Data entries:
—————
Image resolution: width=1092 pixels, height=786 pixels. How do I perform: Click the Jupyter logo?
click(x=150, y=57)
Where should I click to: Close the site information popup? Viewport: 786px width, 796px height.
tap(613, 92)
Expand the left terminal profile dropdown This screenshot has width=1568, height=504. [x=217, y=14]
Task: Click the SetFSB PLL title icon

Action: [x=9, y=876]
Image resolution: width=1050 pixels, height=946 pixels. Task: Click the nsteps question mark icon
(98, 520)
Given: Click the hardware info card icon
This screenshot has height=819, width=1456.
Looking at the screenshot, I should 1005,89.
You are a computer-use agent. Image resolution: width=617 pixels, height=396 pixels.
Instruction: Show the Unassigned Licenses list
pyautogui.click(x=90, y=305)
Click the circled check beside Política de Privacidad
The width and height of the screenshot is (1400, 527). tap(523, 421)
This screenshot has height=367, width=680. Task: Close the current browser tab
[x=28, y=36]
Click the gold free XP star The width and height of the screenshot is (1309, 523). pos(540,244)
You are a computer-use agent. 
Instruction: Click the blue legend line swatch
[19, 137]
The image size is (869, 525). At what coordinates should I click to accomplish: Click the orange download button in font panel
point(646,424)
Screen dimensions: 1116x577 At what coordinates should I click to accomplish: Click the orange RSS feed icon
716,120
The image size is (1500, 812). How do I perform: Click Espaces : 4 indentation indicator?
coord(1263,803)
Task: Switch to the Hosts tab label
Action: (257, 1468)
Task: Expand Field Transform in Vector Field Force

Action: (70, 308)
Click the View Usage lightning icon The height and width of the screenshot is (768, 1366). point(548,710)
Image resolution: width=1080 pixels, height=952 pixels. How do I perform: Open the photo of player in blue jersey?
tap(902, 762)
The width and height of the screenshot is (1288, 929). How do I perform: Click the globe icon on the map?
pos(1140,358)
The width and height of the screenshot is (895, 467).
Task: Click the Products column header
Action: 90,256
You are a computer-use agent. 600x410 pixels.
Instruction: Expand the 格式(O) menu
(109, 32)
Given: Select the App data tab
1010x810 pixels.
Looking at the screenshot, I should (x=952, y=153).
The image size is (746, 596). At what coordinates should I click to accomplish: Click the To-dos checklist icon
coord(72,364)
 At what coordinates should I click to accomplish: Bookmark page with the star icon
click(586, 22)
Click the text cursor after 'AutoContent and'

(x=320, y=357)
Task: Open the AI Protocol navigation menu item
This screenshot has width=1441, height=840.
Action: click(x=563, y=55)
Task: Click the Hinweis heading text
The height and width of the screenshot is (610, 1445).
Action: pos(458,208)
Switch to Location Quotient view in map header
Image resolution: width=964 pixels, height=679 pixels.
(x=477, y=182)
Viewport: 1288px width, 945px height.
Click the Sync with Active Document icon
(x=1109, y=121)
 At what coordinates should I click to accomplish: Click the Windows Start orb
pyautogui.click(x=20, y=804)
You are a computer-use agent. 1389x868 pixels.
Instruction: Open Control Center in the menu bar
—————
▸ **THE REQUEST**: Format the items above as a numbered list with one line per entry, leaving out the blank lines.

▸ **RESPONSE FOR THIS EXERCISE**:
1. Image resolution: width=1092 pixels, height=786 pixels. How do I perform: Click the Jupyter logo?
2. click(x=150, y=57)
3. Where should I click to: Close the site information popup? Viewport: 786px width, 796px height.
4. tap(613, 92)
5. Expand the left terminal profile dropdown This screenshot has width=1568, height=504. [x=217, y=14]
6. Task: Click the SetFSB PLL title icon
7. Action: [x=9, y=876]
8. Image resolution: width=1050 pixels, height=946 pixels. Task: Click the nsteps question mark icon
9. (98, 520)
10. Given: Click the hardware info card icon
11. This screenshot has height=819, width=1456.
12. Looking at the screenshot, I should 1005,89.
13. You are a computer-use agent. Image resolution: width=617 pixels, height=396 pixels.
14. Instruction: Show the Unassigned Licenses list
15. pyautogui.click(x=90, y=305)
16. Click the circled check beside Política de Privacidad
17. The width and height of the screenshot is (1400, 527). tap(523, 421)
18. This screenshot has height=367, width=680. Task: Close the current browser tab
19. [x=28, y=36]
20. Click the gold free XP star The width and height of the screenshot is (1309, 523). pos(540,244)
21. You are a computer-use agent. 
22. Instruction: Click the blue legend line swatch
23. [19, 137]
24. The image size is (869, 525). At what coordinates should I click to accomplish: Click the orange download button in font panel
25. point(646,424)
26. Screen dimensions: 1116x577 At what coordinates should I click to accomplish: Click the orange RSS feed icon
27. 716,120
28. The image size is (1500, 812). How do I perform: Click Espaces : 4 indentation indicator?
29. coord(1263,803)
30. Task: Switch to the Hosts tab label
31. Action: (257, 1468)
32. Task: Expand Field Transform in Vector Field Force
33. Action: (70, 308)
34. Click the View Usage lightning icon The height and width of the screenshot is (768, 1366). point(548,710)
35. Image resolution: width=1080 pixels, height=952 pixels. How do I perform: Open the photo of player in blue jersey?
36. tap(902, 762)
37. The width and height of the screenshot is (1288, 929). How do I perform: Click the globe icon on the map?
38. pos(1140,358)
39. The width and height of the screenshot is (895, 467).
40. Task: Click the Products column header
41. Action: 90,256
42. You are a computer-use agent. 600x410 pixels.
43. Instruction: Expand the 格式(O) menu
44. (109, 32)
45. Given: Select the App data tab
46. 1010x810 pixels.
47. Looking at the screenshot, I should (x=952, y=153).
48. The image size is (746, 596). At what coordinates should I click to accomplish: Click the To-dos checklist icon
49. coord(72,364)
50.  At what coordinates should I click to accomplish: Bookmark page with the star icon
51. click(586, 22)
52. Click the text cursor after 'AutoContent and'
53. (x=320, y=357)
54. Task: Open the AI Protocol navigation menu item
55. This screenshot has width=1441, height=840.
56. Action: click(x=563, y=55)
57. Task: Click the Hinweis heading text
58. The height and width of the screenshot is (610, 1445).
59. Action: pos(458,208)
60. Switch to Location Quotient view in map header
61. Image resolution: width=964 pixels, height=679 pixels.
62. (x=477, y=182)
63. Viewport: 1288px width, 945px height.
64. Click the Sync with Active Document icon
65. (x=1109, y=121)
66.  At what coordinates should I click to accomplish: Click the Windows Start orb
67. pyautogui.click(x=20, y=804)
68. You are a computer-use agent. 1389x868 pixels.
69. Instruction: Open Control Center in the menu bar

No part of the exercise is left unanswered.